In critically ill patients, a better clinical effect is achieved by adopting the mode of combining ECMO with IABP. IABP works by changing blood volume and pressure in the aorta, by antagonizing the decrease in output flow of ECMO during diastole, but not directly decrease in output flow of ECMO during systole, while the implanted IABP aortic balloon increases the risk of poor perfusion of the lower body organs.
At present, the domestic device capable of generating the pulsatile blood flow is mostly realized by mode setting and rotation speed adjustment in a simulation mode, and is difficult to synchronize with the pulsatile blood flow of the cardiac cycle. However, in the ECMO assist process, synchronizing the pulsatile flow of the cardiac cycle is of great clinical significance in maintaining a high ECMO output flow during diastole and reducing ECMO output flow during systole.
Disclosure of Invention
The invention mainly solves the technical problems existing in the prior art and provides a pulse blood flow generating device for synchronizing cardiac cycles.
The technical problems of the invention are mainly solved by the following technical proposal: the pulse blood flow generating device comprises a cylindrical outer sleeve, an inner sac tube is arranged in the outer sleeve, end covers are arranged at two ends of the outer sleeve, an end cover hole is arranged at the center of the end cover, a blood inlet check valve is arranged on the end cover hole of one end cover, a blood outlet check valve is arranged on the end cover hole of the other end cover, an outlet end of the blood inlet check valve extends into the outer sleeve, an inlet end of the blood inlet check valve extends into the outer sleeve, two ends of the inner sac tube are respectively connected with the outlet end of the blood inlet check valve and the inlet end of the blood inlet check valve, the inlet end of the blood inlet check valve is connected with a blood inlet port, the blood inlet port is connected with the blood outlet port of the ECMO, the blood inlet port is connected with the arterial cannula, a ventilation port is arranged on the wall of the outer sleeve, the ventilation port is connected with a ventilation pipeline of an air pump, and a control signal of the air pump is a cardiac cycle.
Preferably, the air pump is an IABP pump and the cardiac cycle is from an electrocardiograph or a blood pressure monitor.

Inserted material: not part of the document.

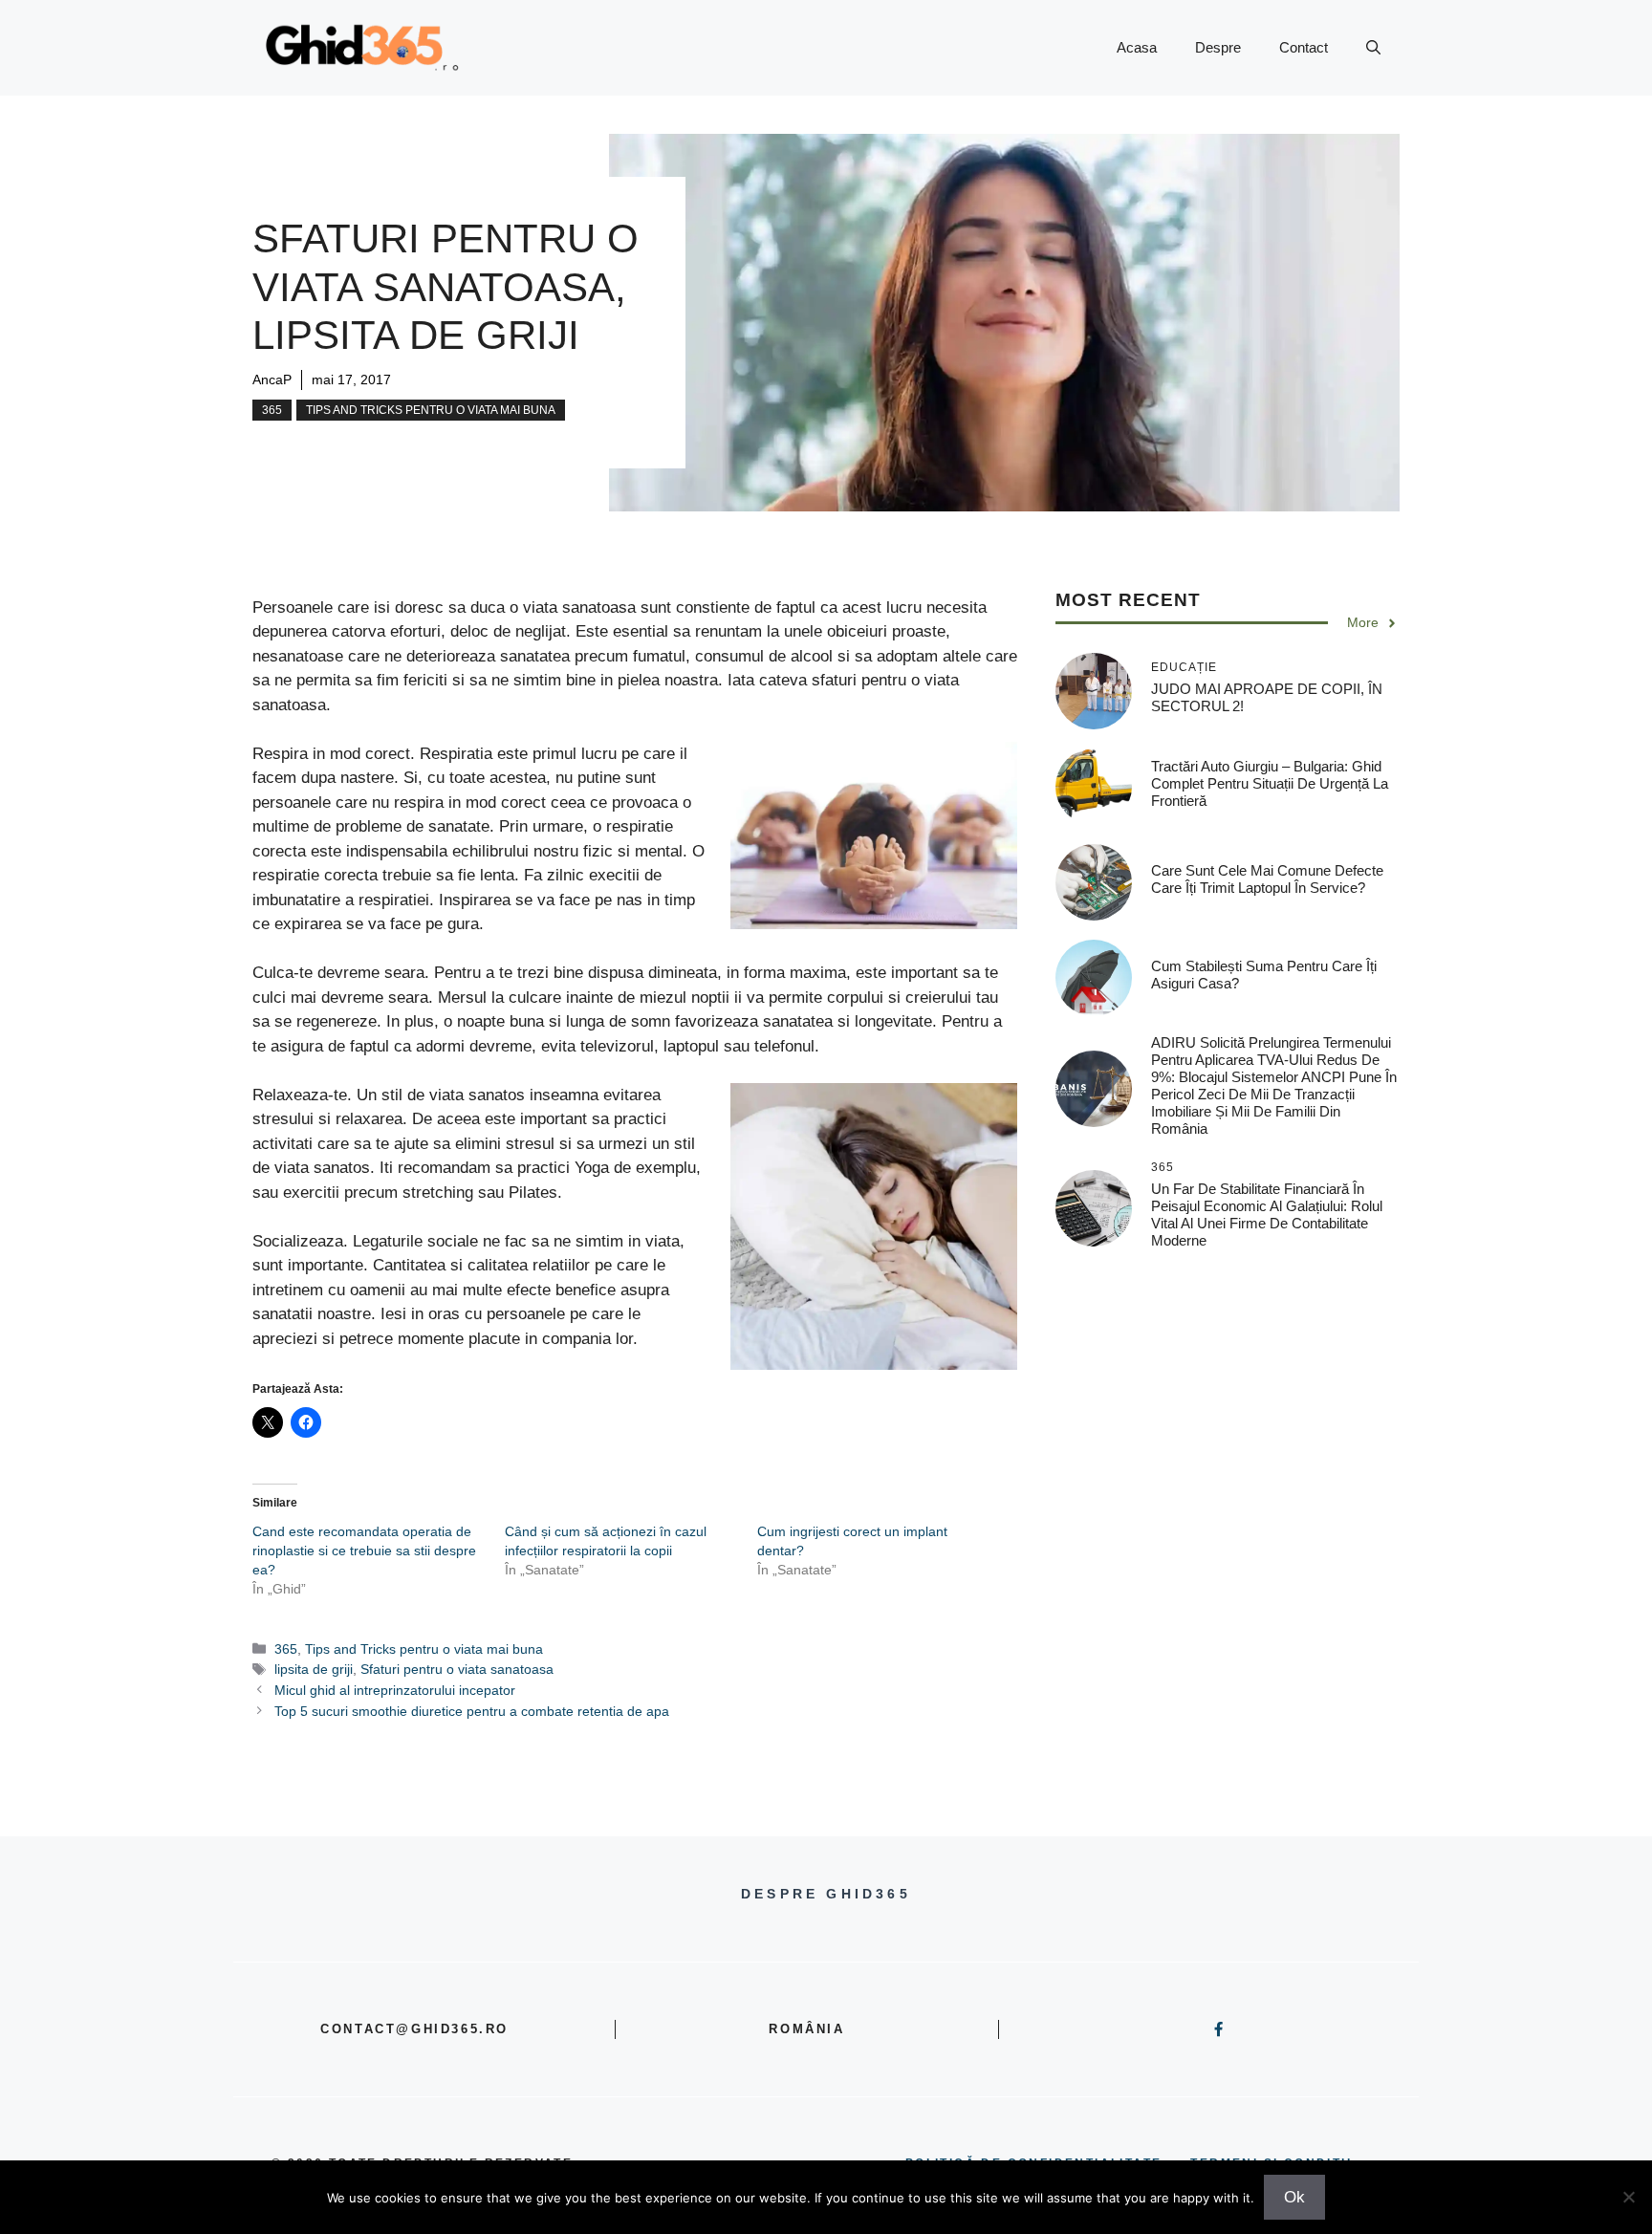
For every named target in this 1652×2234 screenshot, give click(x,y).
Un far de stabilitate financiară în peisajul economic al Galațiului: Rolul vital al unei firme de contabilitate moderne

Preferably, the outer sleeve is made of hard plastic, the caliber of the outer sleeve is 4.8-5.2cm, the inner bag tube is made of soft silica gel and is long fusiform, the caliber of two ends of the inner bag tube is 8.7-9.8mm, the caliber of the inner bag tube is 1.4-1.6cm, and the length of the inner bag tube is 15-17cm.
Preferably, the caliber of the ventilation interface is 6-10mm, and the ventilation interface is arranged at the position which is close to one end of the blood inflow one-way valve and is 0.8-1.2cm away from the outer end of the outer sleeve, so that the ventilation interface can be prevented from being blocked when the inner bag tube is expanded, and the gas flow obstruction is avoided.
Preferably, the blood inlet connector and the bleeding connector are hard plastic round tubes, and the length of the hard plastic round tubes is 3-4cm.
The working principle of the invention is as follows: when the ventricle is in the systolic phase, the output blood flow of the heart increases, the blood flow pressure at the arterial connection side of the bleeding interface increases, and simultaneously, the cardiac cycle signal triggers the IABP pump to perform gas suction on the outer sleeve through the ventilation interface, the pressure in the outer sleeve decreases, the two jointly act to enable the bleeding check valve to be closed, the blood inlet check valve to be opened, the inner bag tube is expanded under the pressure loss, and the blood storage quantity increases. When the ventricle is in diastole, the output blood flow of the heart is reduced, the blood flow pressure at the arterial connection side of the bleeding interface is reduced, meanwhile, the cardiac cycle signal triggers the IABP pump to pressurize the gas to the outer sleeve through the ventilation interface, the pressure in the outer sleeve is increased, the two work together to open the bleeding one-way valve, the blood inlet one-way valve is closed, the inner sac tube is compressed and contracted, and the bloodflow is perfused into the viscera of the human body. The size of the inner sac tube is designed to ensure that the maximum capacity difference of the inner sac tube can reach 80ml under two states of expansion and contraction, and the requirement of each stroke volume of the heart can be met.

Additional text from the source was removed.